_Quoted passage_:
[Begin]

Stack Memory in ARM Cortex-M4 : Stack memory is an essential part of how microcontrollers like the ARM Cortex-M4 manage temporary data, especially during function calls and interrupt handling. If you’re just starting out in embedded systems or working with ARM processors, understanding stack memory is a must.
What is Stack Memory?
Stack memory is a special section of the main memory (RAM) that is used to temporarily store data. This data is often short-lived and needed only during certain parts of a program, such as:
- Function execution
- Interrupt or exception handling
- Saving and restoring CPU register values
Where is stack memory stored?
- In internal RAM or external RAM of the microcontroller.
- Allocated at the time the program starts and managed automatically.
How Does the Stack Work?
Stack follows a Last-In, First-Out (LIFO) rule, which means:
- The last data pushed (added) onto the stack will be the first to be popped (removed).
Think of it like a stack of plates: you add one plate on top, and when you need one, you take the top one off first.
Stack Operations: PUSH and POP
The processor uses two main instructions to work with the stack:
Instruction | Action |
---|---|
PUSH | Saves (stores) data on the stack |
POP | Restores (retrieves) data from the stack |
These instructions automatically modify the Stack Pointer (SP).
What is the Stack Pointer (SP)?
- The Stack Pointer (also called SP or R13) is a special CPU register that always points to the top of the stack.
- When you PUSH, the stack pointer decreases (stack grows downwards).
- When you POP, the stack pointer increases.
Stack Grows Down
In Cortex-M4, the stack grows from high memory to low memory.
When Is Stack Memory Used?

[End]

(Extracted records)
[Begin]

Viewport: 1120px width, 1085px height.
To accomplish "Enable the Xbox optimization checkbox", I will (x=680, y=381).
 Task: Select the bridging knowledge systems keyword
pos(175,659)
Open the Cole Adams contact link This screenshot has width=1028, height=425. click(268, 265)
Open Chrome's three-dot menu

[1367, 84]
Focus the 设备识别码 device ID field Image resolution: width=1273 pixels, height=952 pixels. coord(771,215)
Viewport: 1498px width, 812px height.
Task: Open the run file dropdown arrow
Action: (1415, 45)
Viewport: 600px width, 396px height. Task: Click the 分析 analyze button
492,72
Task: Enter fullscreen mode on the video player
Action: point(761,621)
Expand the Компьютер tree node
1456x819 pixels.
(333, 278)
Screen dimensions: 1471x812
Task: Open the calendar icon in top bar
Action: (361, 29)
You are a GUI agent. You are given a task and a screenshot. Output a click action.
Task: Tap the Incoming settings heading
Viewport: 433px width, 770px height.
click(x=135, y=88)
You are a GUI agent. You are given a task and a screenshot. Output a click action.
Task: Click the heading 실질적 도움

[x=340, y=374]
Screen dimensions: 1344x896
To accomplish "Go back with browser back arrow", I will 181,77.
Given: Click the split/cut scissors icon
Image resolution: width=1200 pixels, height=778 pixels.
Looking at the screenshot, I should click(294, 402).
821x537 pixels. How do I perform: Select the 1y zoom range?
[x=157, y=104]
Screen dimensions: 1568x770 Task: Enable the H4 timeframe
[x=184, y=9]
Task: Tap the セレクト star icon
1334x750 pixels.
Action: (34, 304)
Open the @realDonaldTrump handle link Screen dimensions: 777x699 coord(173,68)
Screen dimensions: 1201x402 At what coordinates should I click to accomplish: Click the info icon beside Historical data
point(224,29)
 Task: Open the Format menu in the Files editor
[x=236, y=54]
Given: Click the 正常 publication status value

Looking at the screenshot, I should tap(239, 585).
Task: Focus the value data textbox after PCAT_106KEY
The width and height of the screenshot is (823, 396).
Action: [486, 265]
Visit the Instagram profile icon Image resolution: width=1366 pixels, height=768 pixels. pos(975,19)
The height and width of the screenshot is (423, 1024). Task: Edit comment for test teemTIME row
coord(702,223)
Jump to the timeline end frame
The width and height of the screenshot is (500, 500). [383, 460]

[End]

_Tasks for this exercise_:
a – According to the Cortex-M4 stack memory article, why does the stack pointer decrease when data is pushed? Answer in one to three sentences.
b – Carry on the article about stack memory in the ARM Cortex-M4 after its last heading, "When Is Stack Memory Used?"

_Answers to the exercise_:
a – In the Cortex-M4, the stack grows downward, from high memory to low memory. A PUSH therefore decreases the stack pointer, which always points to the top of the stack.

b –
Let’s go through some common use cases:
1. 🧠 Temporary Storage of Register Values
When a function is called, or an interrupt occurs, the processor temporarily stores important register values (like R0–R3, LR, PC, xPSR) on the stack to preserve the program state.
2. 📦 Temporary Storage of Local Variables
Local variables declared inside a function (e.g., int x = 5;
) are stored in stack memory. These variables are automatically cleared when the function ends.
3. 🚨 Exception or Interrupt Context Saving
When an interrupt or system exception occurs:
- The processor automatically stores a context on the stack.
- This includes general-purpose registers, the processor status register (xPSR), return address (PC), and link register (LR).
- After the ISR (Interrupt Service Routine) ends, the stack is popped, and execution resumes as if nothing happened.
Stack in ARM Cortex-M4: Behind the Scenes
Main and Process Stack
Cortex-M4 has two types of stack pointers:
Stack Pointer | Usage |
---|---|
MSP | Main Stack Pointer – used by system/interrupts |
PSP | Process Stack Pointer – used by user-level code/tasks (in RTOS) |
By default, only MSP is used in bare-metal applications. In RTOS-based systems, PSP is used for thread execution.
Stack Overflow: A Word of Caution
- Stack has a fixed size (set in linker script or startup code).
- If too much data is pushed (e.g., recursive calls, large local variables), the stack can overflow into other memory areas and cause crashes.
- This is why it’s important to allocate enough stack space and use tools to monitor usage.
Example: What Happens During a Function Call
Here’s what typically happens when a function is called:
- Return address is saved on the stack.
- Local variables are allocated on the stack.
- Registers may be saved to preserve state.
When the function returns:
- Registers are restored.
- Local variables are removed (stack pointer moves back).
- Execution continues from the saved return address.
Summary
Feature | Description |
---|---|
Location | Internal or external RAM |
Access Style | Last In, First Out (LIFO) |
Accessed With | PUSH/POP or LD/STR instructions |
Traced Using | Stack Pointer (SP/R13) |
Stack Growth | From higher to lower memory addresses |
Used For | Function calls, interrupts, local variable storage |
Stack Pointers in Cortex-M4 | MSP (default), PSP (used in RTOS) |
What is RAM used for in Embedded Systems?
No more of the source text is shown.